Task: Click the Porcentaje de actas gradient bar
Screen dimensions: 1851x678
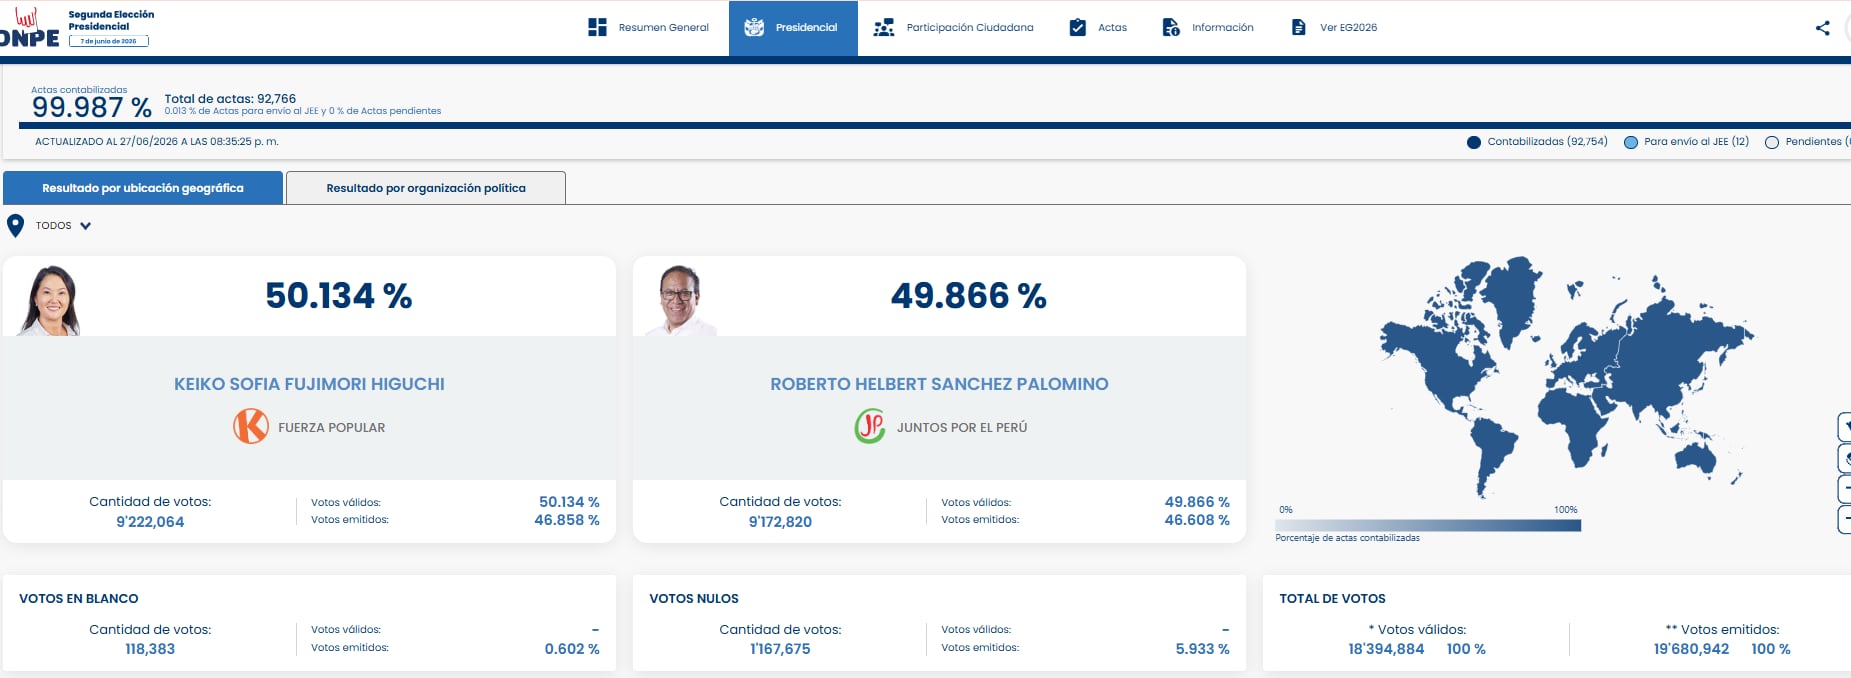Action: coord(1428,525)
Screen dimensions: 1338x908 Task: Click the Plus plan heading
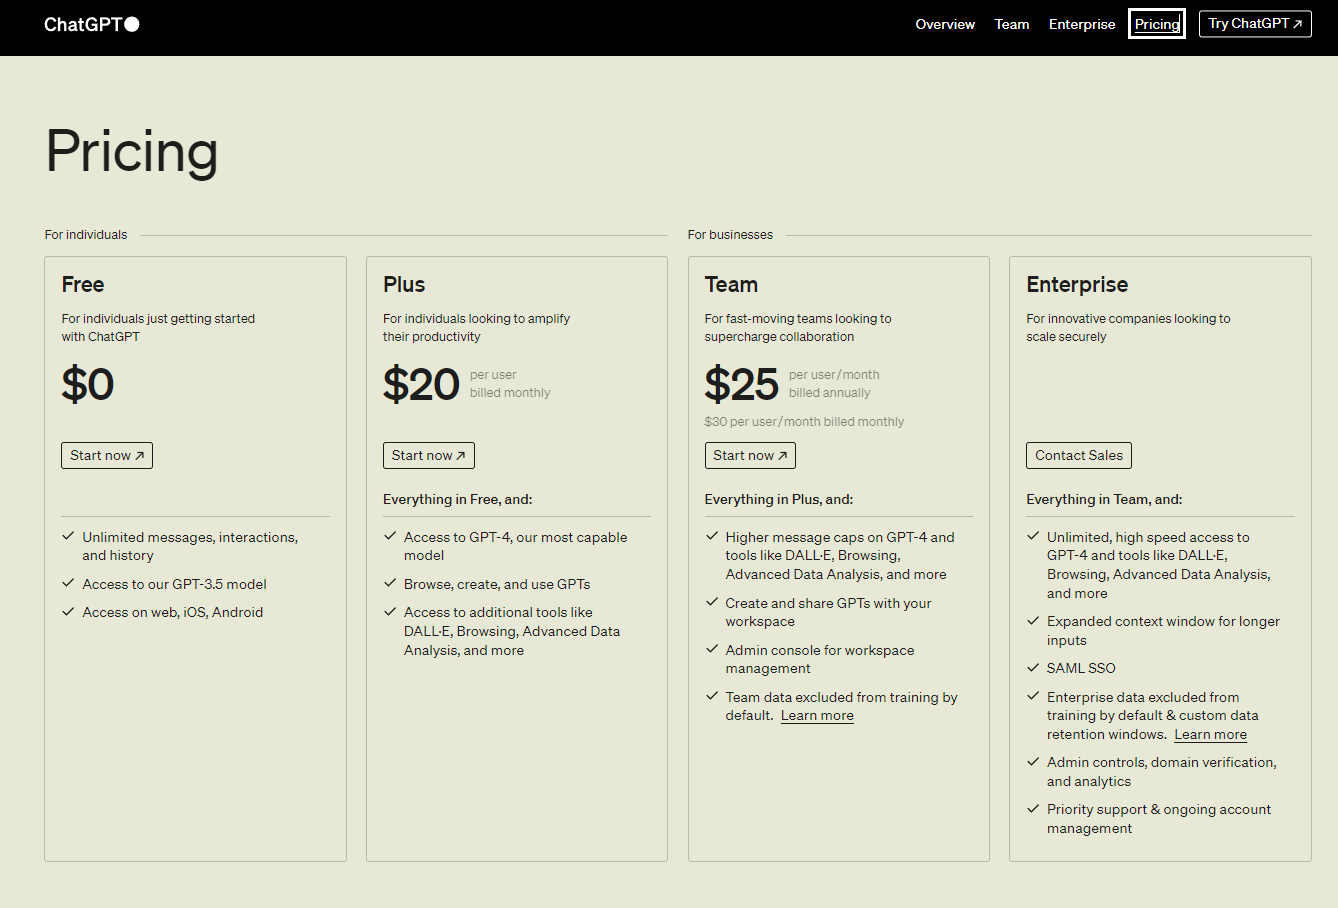coord(404,285)
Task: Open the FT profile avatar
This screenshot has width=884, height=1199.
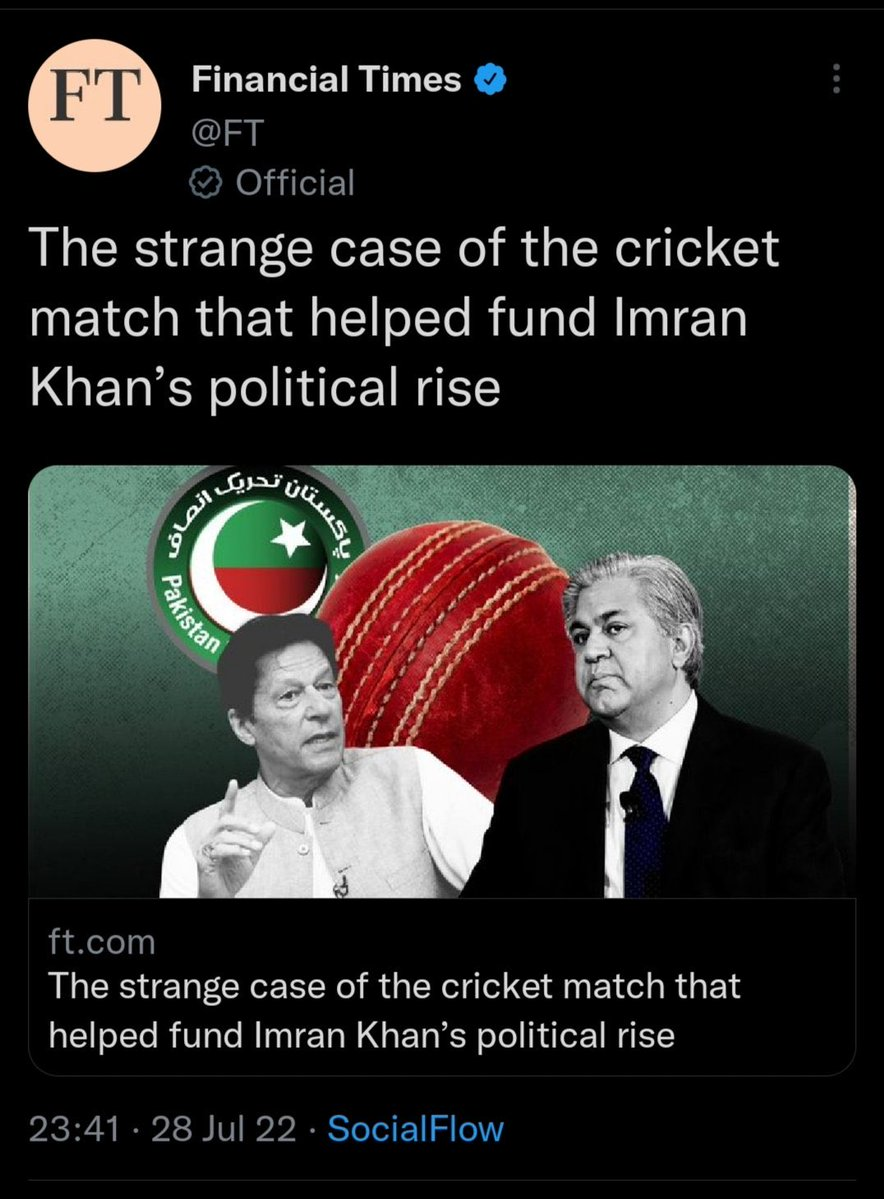Action: (x=95, y=106)
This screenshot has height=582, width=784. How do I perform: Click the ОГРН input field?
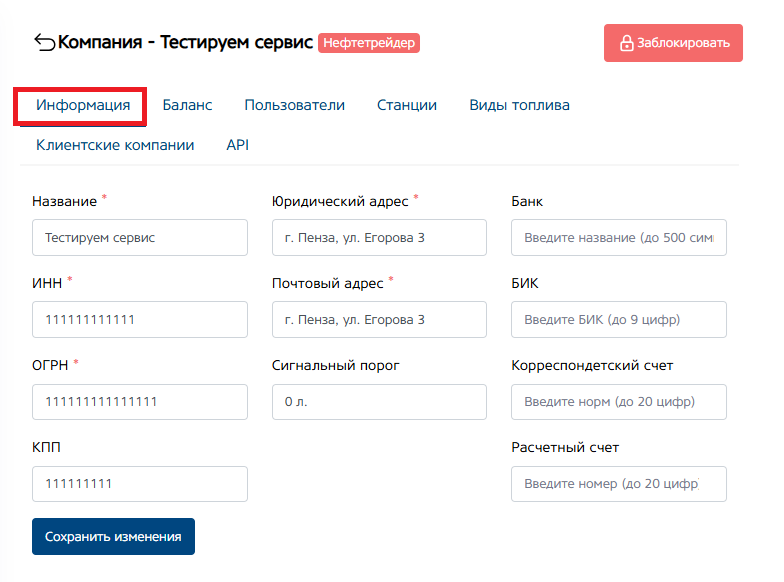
● ● ● ● ●
AIM OF THE TASK:
Your copy should hold every entry exactly as written, but none of the pictures.

THE ANSWER:
Task: Click the Porcentaje de actas gradient bar
Screen dimensions: 1851x678
Action: coord(1428,525)
Screen dimensions: 1338x908 Task: Click the Plus plan heading
coord(404,285)
Task: Open the FT profile avatar
This screenshot has width=884, height=1199.
Action: (x=95, y=106)
This screenshot has height=582, width=784. How do I perform: Click the ОГРН input field?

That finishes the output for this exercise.